On Monday, while the rest of the US of A was celebrating the Hallmark holiday Valentine’s Day, I took Frankie to see Dr. Kris at Serenity Health and Wellness.  Dr. Kris is a chiropractor that I saw while I was pregnant and developed a burning stabbing feeling in my back that made me want to scream.  Oh, I mean sciatica.

**Side note: FYI, Tony is no slouch of a husband, and he did recognize Valentine’s Day by buying me flowers, some chocolate, and, my personal favorite, a Social Distortion CD circa 1990.  I love you, my punk rock hubby!

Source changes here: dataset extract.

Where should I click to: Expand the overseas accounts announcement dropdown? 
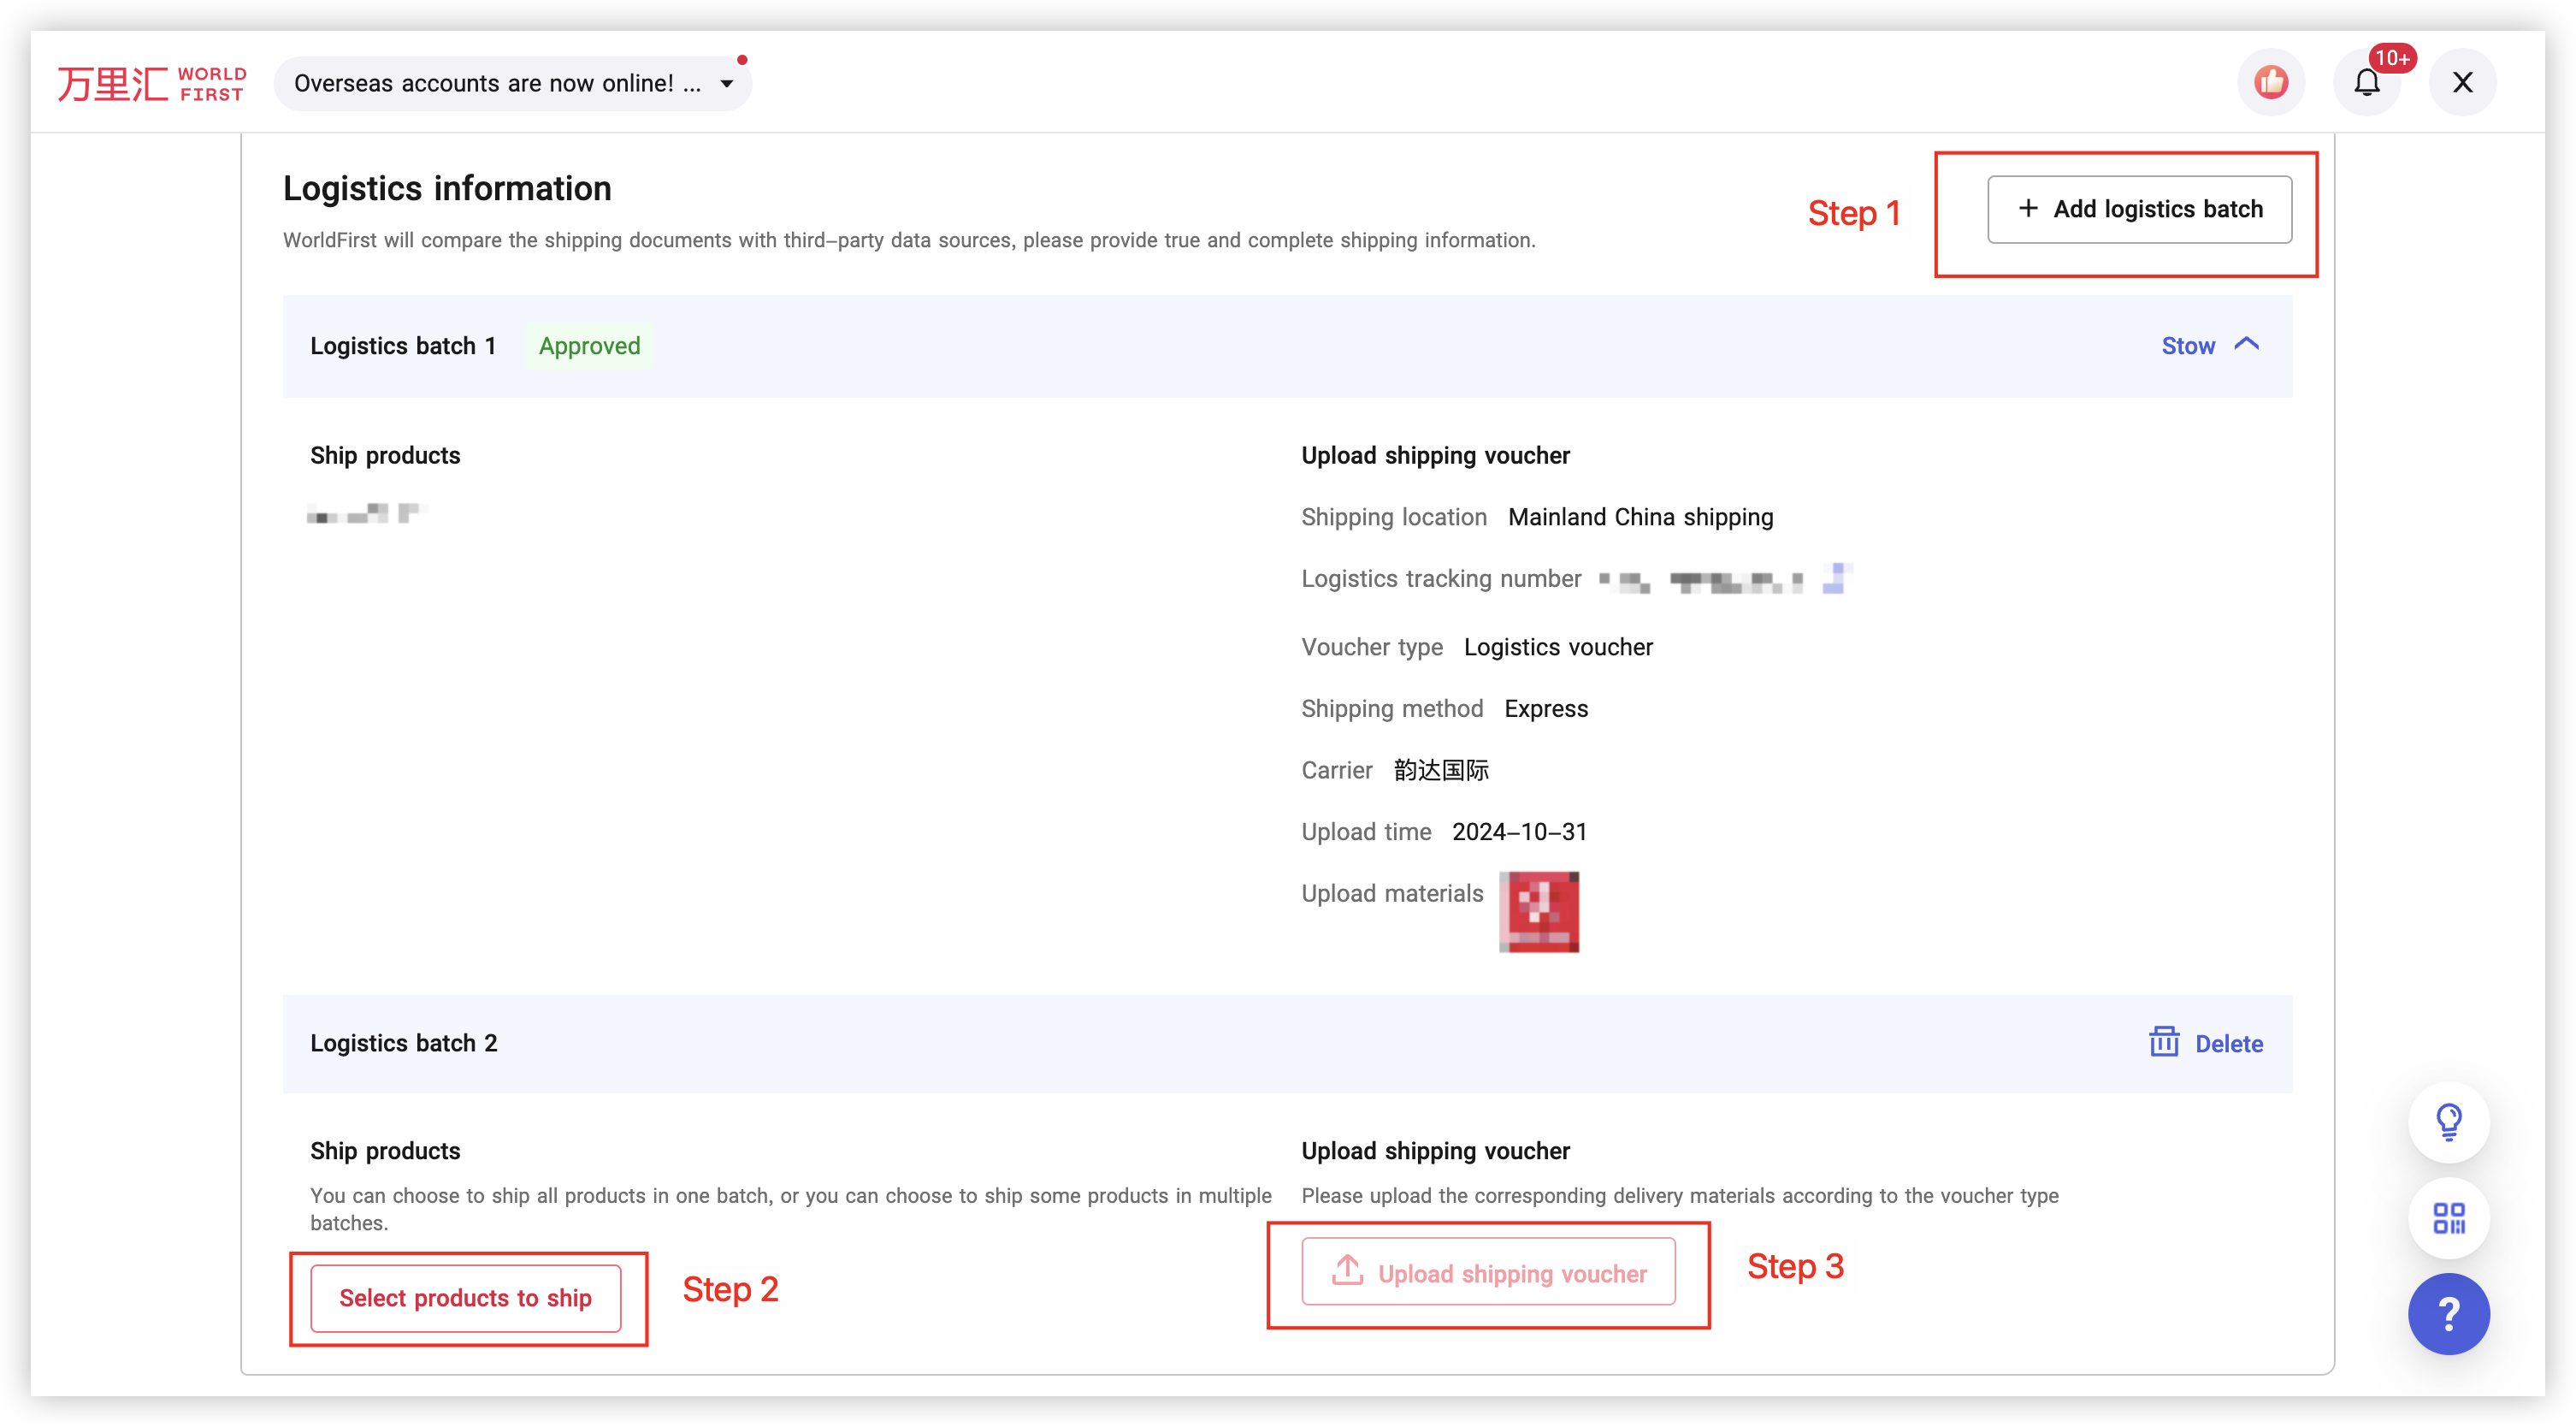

But Dr. Kris is so much more.  She is also trained in holistic medicine, specifically for pregnancy and pediatric care.  She also LISTENS.  Do you have any idea how difficult it is to find a doctor that listens to you and asks a million questions, and then puts all that information together into one comprehensive assessment of your health?  Of course you do, you try to navigate the American health care system just like I do.  Well, Dr. Kris does that.  She gets it.

Frankie got a clean bill of health, although she did do some adjustments on him and some craniosacral work to open up his chest and nose from his cold.  We talked a lot of diet (both his and mine), and while I got lots of kudos for his diet (no juice, all fruits and veggies), there’s a few things we need to change.

– I eat WAY too much dairy.  I know this makes my family laugh, because it reminds of Tor, the holistic healer on Seinfeld, but it’s true.  And it affects both Frankie and my congestion.  So I’m off cow’s milk and drinking rice milk instead, which is surprising delicious!  It’s very sweet and I really don’t notice the difference.  I do miss cheese though…

– More beans, and less meat in our diet.  I’ve been meaning to work on this anyways.

– To help with our colds (yes, I caught Frankie’s cold.  He’s cute but highly contagious), she gave me this stuff called D-Hist, a natural sinus/allergy/cold homeopathic medicine.  It tastes a little weird, but I think it’s working.

– We need to find a better Vitamin D drop for Frankie.  The one we’ve been using is the most common, mainstream brand, but it also has unnecessary artificial flavors and other nasties in it. 

I’m thinking of reworking our diet a bit in general, based on her advice.  Frankie will be eating what we’re eating in a few months, so we need to start off right.  And seriously, my diet has been half dairy for years.  I need to get vegan cookbooks or something and figure out something else to eat!